● Activity list:
- a) Rewrite the paragraph of the OCR troubleshooting text that begins "When I responded earlier" in shorter form, keeping its main facts.
- b) Please extend the OCR troubleshooting text with new sentences that follow its final sentence.

● Source document:

↓

When I responded earlier, the UI clipped the text visually after the word “radio”, because the raw OCR output contained a hidden or unprintable character immediately after that word. That character caused everything that followed to be suppressed when I displayed it inline, even though the OCR did capture the full page.
You can see the hidden character in your copy/paste here:
took the radio That glyph is the Unicode object replacement character. It usually appears when:
Tesseract sees a smudge or artifact it can’t interpret
A ligature or combined character doesn’t map to UTF-8 cleanly
There’s a rendering quirk in the environment displaying the text
Bottom line:
The OCR text itself is complete. My earlier displayed snippet was cut because the UI didn’t render the rest after encountering that character.
If you want, I can re-OCR with a stricter config to avoid replacement characters (e.g., using --oem 1 --psm 6, or filtering non-UTF-8).

↑

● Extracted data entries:

↓

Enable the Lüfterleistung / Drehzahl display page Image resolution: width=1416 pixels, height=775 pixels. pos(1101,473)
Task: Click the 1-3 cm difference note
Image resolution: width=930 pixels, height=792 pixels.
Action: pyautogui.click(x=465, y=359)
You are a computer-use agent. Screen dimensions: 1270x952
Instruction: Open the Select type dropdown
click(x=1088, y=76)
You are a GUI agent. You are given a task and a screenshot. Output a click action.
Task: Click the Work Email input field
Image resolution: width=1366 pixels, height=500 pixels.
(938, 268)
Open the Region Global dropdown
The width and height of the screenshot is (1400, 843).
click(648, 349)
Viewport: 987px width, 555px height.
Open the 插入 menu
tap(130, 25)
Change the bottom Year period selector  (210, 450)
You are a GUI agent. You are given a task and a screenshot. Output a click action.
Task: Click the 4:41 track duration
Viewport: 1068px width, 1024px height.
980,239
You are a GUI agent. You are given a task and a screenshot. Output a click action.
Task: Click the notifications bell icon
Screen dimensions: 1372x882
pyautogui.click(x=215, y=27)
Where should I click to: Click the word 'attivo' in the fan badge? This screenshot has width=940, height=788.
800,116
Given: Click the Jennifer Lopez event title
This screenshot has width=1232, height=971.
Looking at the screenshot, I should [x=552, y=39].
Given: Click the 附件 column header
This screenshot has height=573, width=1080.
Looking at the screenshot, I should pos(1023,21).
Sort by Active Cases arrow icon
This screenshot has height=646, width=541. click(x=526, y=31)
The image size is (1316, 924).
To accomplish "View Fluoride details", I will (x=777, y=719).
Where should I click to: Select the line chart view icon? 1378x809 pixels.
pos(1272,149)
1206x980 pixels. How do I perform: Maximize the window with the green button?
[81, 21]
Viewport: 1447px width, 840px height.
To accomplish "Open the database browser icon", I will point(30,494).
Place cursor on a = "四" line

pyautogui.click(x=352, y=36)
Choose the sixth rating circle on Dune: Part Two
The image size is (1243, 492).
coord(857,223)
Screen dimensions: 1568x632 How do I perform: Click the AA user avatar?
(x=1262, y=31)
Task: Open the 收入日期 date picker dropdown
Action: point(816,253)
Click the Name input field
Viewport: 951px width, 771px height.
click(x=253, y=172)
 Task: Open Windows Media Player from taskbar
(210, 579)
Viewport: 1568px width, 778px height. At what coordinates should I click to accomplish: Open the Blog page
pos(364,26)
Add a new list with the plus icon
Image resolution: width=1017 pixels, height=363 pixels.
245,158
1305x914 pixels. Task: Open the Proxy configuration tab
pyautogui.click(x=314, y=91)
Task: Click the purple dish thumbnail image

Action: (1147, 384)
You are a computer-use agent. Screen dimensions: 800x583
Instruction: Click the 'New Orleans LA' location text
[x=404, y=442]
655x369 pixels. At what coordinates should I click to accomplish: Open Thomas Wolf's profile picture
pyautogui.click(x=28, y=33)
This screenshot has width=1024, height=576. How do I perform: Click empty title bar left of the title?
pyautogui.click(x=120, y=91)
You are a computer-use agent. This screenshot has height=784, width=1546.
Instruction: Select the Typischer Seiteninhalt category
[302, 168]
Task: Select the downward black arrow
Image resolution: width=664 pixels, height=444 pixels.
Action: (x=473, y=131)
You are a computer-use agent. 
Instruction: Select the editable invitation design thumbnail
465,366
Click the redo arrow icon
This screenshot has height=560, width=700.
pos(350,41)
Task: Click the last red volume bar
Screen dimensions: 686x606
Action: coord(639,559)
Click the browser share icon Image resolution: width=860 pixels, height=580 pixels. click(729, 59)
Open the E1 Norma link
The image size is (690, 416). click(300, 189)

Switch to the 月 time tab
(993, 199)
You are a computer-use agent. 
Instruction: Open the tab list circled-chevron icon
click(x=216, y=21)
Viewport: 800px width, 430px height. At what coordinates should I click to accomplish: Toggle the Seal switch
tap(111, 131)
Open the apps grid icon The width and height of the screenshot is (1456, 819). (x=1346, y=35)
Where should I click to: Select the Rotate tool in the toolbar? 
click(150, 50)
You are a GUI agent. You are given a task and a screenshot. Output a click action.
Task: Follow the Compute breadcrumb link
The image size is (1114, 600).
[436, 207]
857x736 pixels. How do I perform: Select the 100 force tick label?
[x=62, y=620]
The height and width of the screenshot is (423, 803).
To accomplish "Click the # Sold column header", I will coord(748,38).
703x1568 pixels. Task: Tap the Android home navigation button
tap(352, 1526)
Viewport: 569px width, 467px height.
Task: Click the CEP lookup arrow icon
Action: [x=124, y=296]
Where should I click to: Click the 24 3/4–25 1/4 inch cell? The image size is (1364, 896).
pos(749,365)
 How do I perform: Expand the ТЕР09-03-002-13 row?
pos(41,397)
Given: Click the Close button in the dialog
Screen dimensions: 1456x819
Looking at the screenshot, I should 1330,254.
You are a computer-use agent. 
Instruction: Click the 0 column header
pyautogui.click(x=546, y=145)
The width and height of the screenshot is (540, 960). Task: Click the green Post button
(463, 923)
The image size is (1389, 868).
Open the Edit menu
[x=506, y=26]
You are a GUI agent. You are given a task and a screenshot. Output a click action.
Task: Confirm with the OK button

↑

● Expected responses:
- a) My earlier reply looked cut off after the word “radio” because the raw OCR output held a hidden or unprintable character right after it. Shown inline, that character suppressed everything that followed, even though the OCR had captured the full page.

- b)
It doesn’t paste but here’s an image of what shows up in one editor

It went on to suggest how to sanitize for unicode, but I couldn’t get the prompt to do that and also, still blind if 5.1 is writing tessaract and not showing, or doing it visual, but I hit this in about 7% of OCRed docs.
Does this help? It causes a serious problem. However, 5.1 is OCRing, it can capture redactions and other formatting tweaks that straight GCI and other services can’t and for speed and ease it’s great, but if we can’t sanitize upstream…
Your issue is not this forum topics. Earlier is discussed a prolific problem with AI that was trained on corpus data or post-training that was not properly encoded to Unicode, but instead escaped bytes. You also say “doing it in the desktop client”, which means to me you are using ChatGPT (or are you trying to debug a completely different platform than your own?), while this is an API topic.
Where are you obtaining the JSON Decode Error from? Your own API response handling code? The AI reporting what python tool produced?
Your issue is that you are using expensive AI repeatedly when you could have asked the AI to write a PDF OCR converter program for you.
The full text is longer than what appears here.